怖がっている暇はなかった。今行かなければ、絶対に後悔するから。
「止めろ!」
ヴェントは風を起こし、サーがクロウを振り下ろした瞬間に彼のバランスを崩した。クロウはユーの頬をかすめる様にして地面に刺さり、サーはそれを抜くと、顔中にシワを刻むようにしてヴェントを睨みつける。
「この小僧!」
腹の底からの怒号が響いたかと思えば、サーは地面を蹴っていた。ユーはそれに気づき、落としていたクロウを震える手で引き寄せ、おぼつか無い足取りで立ち上がる。
「やめて……」
片翼を無くしているためか、自分がまっすぐに立てているのかどうか、どれがまっすぐなのか。それすらも判らなかった。前につんのめりながらも、ヴェントに向かうサーを止めるために、がむしゃらに地面を蹴る。
クロウを突き出したサーは、我が目を疑った。ヴェントもクロウを受け流そうと剣を構えた格好で、目を丸くしている。
(ありえない。ついさっきまで私の速さに、全くついてこられなかったこの子が……なぜ、私のクロウを受け止めている?)
「ヴェントに……みんなに、ボクの、友達に! 手を出すな!」
ユーはそのままサーのクロウを押し返し、肩を怒らせ、叫んだ。サーは彼の力によろめきながらも、息子を凝視する。
(ウィユは両目とも、黒い瞳だったはず。なのになぜ、左目が金色に?)
「そうか……レガー、お前の、光の竜人の血が。大天使の血もこの子に……」
「お前には絶対に負けない、お前みたいな勝手な奴には、絶対に負けられない!」
叫ぶユーの背に、ヴェントは女性の姿を見ていた。金色の短い髪を揺らし、ユーの左目と同じ、金色の瞳。そして純白の翼を持つ彼女は、サーのことを静かにねめつけていた。
「だけどボクは、一つだけあんたに感謝しないといけないね。……あんたが村を陥れなければ、ボクはヴェント達と会うことはなかった。きっと一生、村の外を知ることなく、あんたがやろうとしていることも知らずに生きていくことになったんだろうね」
ヴェントを背に、ユーはクロウを構える手を、ゆっくりと上げた。切っ先をサーに向けて目を細める。そこに宿る光は迷いなく、ギラギラとしていた。
「それでも、あんたがしたことは絶対に許せない」
ユーの後ろに立つヴェントは、目の前で起きている物理的にありえない現象に、目を丸くすることしか出来なかった。
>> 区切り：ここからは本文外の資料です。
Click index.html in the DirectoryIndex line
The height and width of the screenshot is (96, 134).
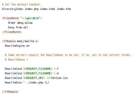(48, 9)
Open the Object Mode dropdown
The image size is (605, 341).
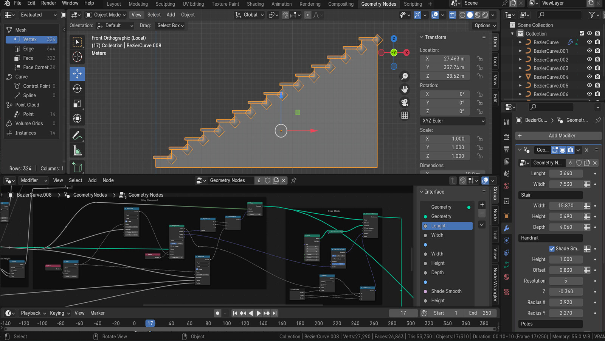pos(105,15)
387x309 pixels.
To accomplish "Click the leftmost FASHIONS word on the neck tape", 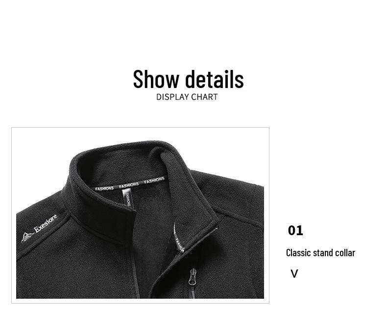I will 104,189.
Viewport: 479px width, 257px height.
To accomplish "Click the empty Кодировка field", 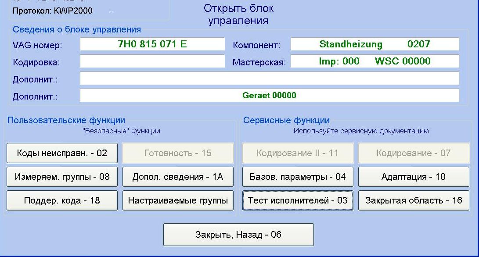I will [152, 61].
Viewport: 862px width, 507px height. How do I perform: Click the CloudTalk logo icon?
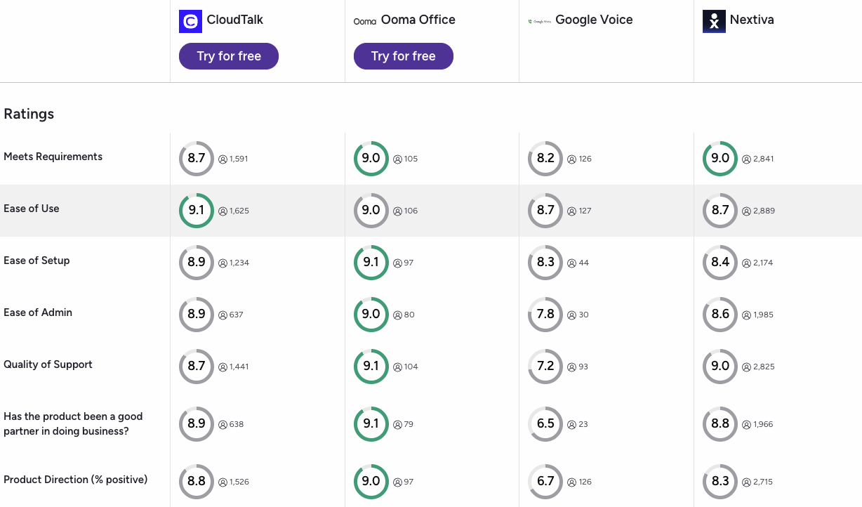tap(190, 21)
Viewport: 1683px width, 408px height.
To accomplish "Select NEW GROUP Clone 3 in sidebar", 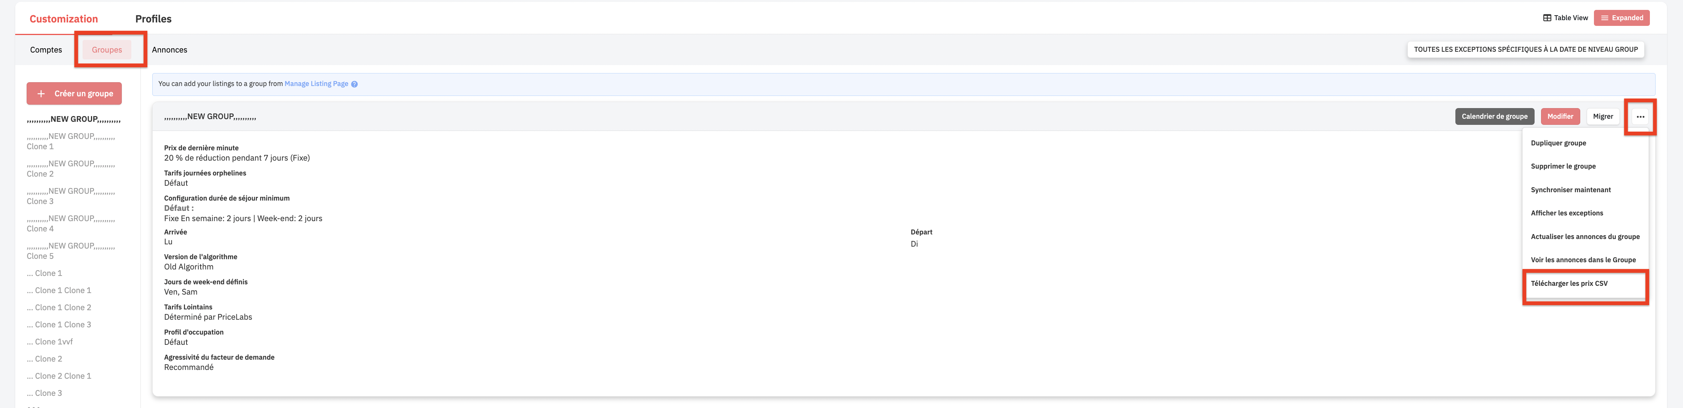I will click(x=71, y=196).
切り取られた翼の付け根を女性が優しく撫でると、光に包まれ、翼が戻っていく。
そしてとうとう、元の通りに戻ったのだ。体に刻まれていた傷も癒えていっているのを、本人は気づいているのだろうか。
「勝手な欲望で村を滅ぼして、この国を魔界に売ろうとして。母さんを、ボクの遠い親戚を、傷つけたこと」
今まで、ユーに対しては優しい笑みを浮かべていたサーが、初めてわずかに表情を歪めた。クロウを持つ手に力が入り、目尻が痙攣する。
「絶対に許さない。ボクはもうあんたのことは父親だと思わないし、世界に仇を成す者として、全力で倒す」
言い切ったユーに、サーは顔に怒りをあらわにした。肩を震わせ、長く息を吐き出す。